Mobile phones and the hidden environmental cost

How much is it costing us?

The world’s first mobile phone call was made on 3 April 1973. It took around 25 years for mobiles to become affordable and enter the mainstream. Nowadays we can’t imagine life without them.

Few other technologies have had such a massive impact on our lives and the global economy. There are now more phones than people on Earth and analysts estimate that the industry is not slowing down anytime soon.

We have become reliant on the easy communication provided by mobiles and many of us are addicted to the data and entertainment these devices deliver so easily.

Everything comes at a cost

So how much are our beloved gadgets costing our environment?

According to experts, quite a lot. Seven years ago, global mobile usage was estimated to be over 125 million tons CO2 per year (13,199,578 homes energy use for one year). This was when there were around 2.9bn phones on the planet. This number is much larger today. Producing a single smartphone also requires over 13 tons of water and 18 square meters of land.

Furthermore, mobile phones contain a range of substances that are harmful if devices are not disposed of properly. Heavy metals such as mercury, lead and cadmium are present, as well as brominated flame retardants in the devices’ printed circuit boards and casings. All of these can have a devastating impact if released into the environment.

An important concern for environmental specialists is that many people own several phones and sooner or later at least one of them might not be disposed of in a safe manner for the environment.

Each year, 130m mobile devices are discarded but only 20 per cent are reused or properly recycled and a significant number turn up in landfills.

In the UK alone 14m people use a second phone. Considering that 15 million mobile phones are also upgraded in the UK each year, the environmental impact needs to be assessed and ways to mitigate this must be found soon.

Most people use two phones because one is for work and one for personal use. Businesses encourage this practice because it gives them a clear understanding of billing and expenses and they can maintain control of employee communication and data.

The downside of this system, besides the obvious ecological effect, is that employees remain connected to their work and open to customers’ and colleagues’ enquiries 24/7, even when on holiday.
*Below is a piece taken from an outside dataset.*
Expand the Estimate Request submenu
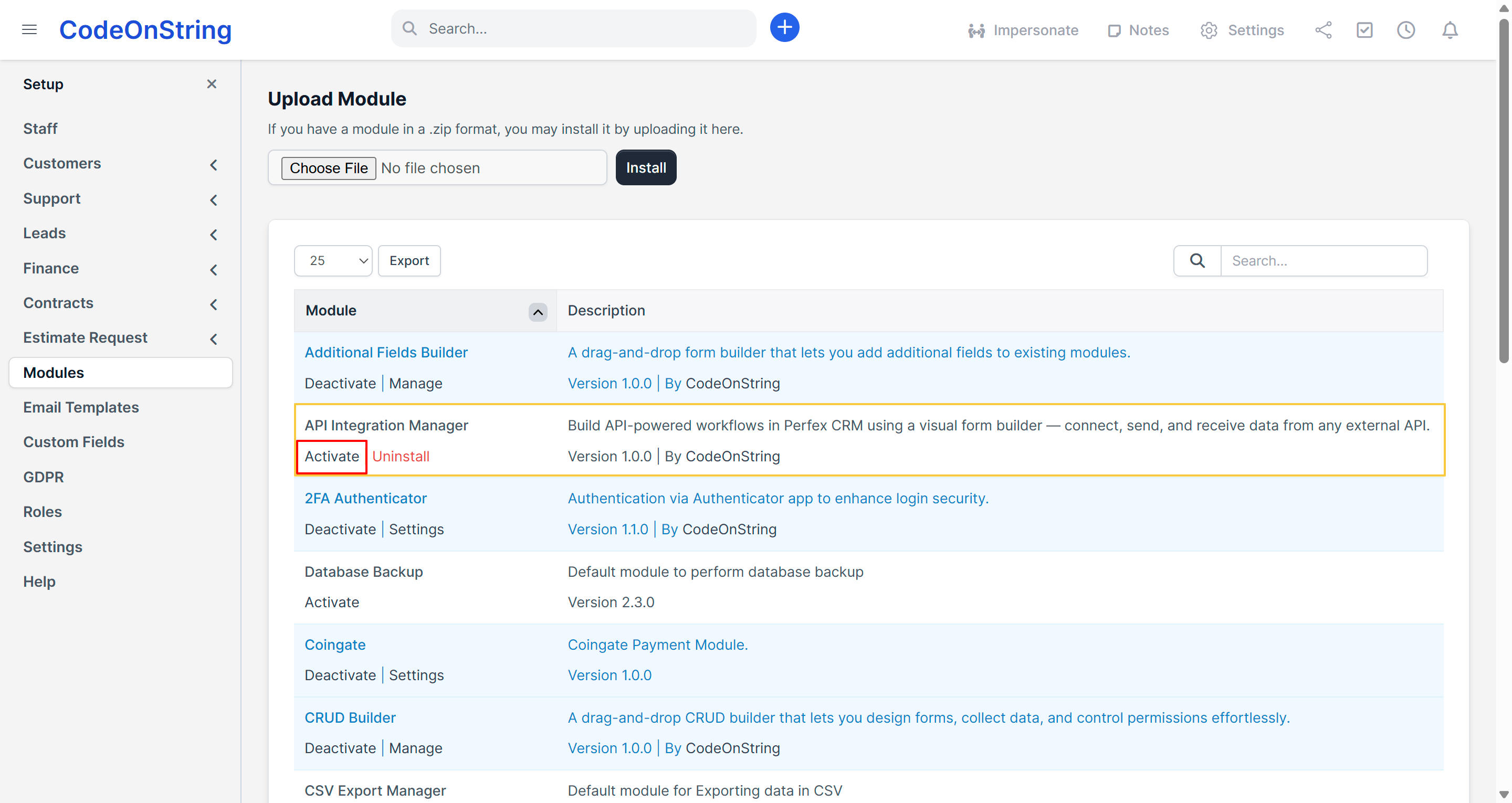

This leads to an unstable work-life balance and potentially to burnout.

Solutions?

So what can companies do, both to avoid public backlash on their environmental footprints when concerning mobiles while also helping employees to improve their wellbeing and disconnect from work when they need to?

From an environmental perspective, a potential solution would be to create an internal recycling programme that ensures all unused phones are recycled in a responsible, environmentally friendly manner.

Another avenue is to extend phones’ lives and upgrade them less frequently. At the moment smartphones are changed or upgraded on a yearly basis but using the same phone for two years would generate a 20 per cent reduction in the environmental impact.

There is also the option for using smart communications technology to combine two phone numbers on one phone.

Users can now choose innovative apps that enable them to manage both work and personal calls on just one device. These apps don’t require a second SIM or long term contracts and customers can easily differentiate work calls from personal ones.

Besides helping individuals and companies to reduce their carbon footprints, such apps also help with achieving a healthier work-life balance. Users can switch off their work phone numbers when they need to disconnect and also set up personalised voicemails that provide clear details about when the user is available, and when the caller can expect to receive an answer to their query. This sets clear expectations and helps users manage client relationships with professionalism.

Some of these solutions can also transcribe voicemails enabling users to easily assess the urgency of each request and prioritise accordingly.

The billing aspect is also simple to manage by submitting an app receipt as an expense. Some apps also offer a portal that centralises billing and management of all numbers.

Considering all these aspect, more companies should consider if secondary phones are really needed. By using alternative solutions, they not only reduce their carbon footprint generated by mobile phones and protect our environment, but could also make significant savings in both time and resources.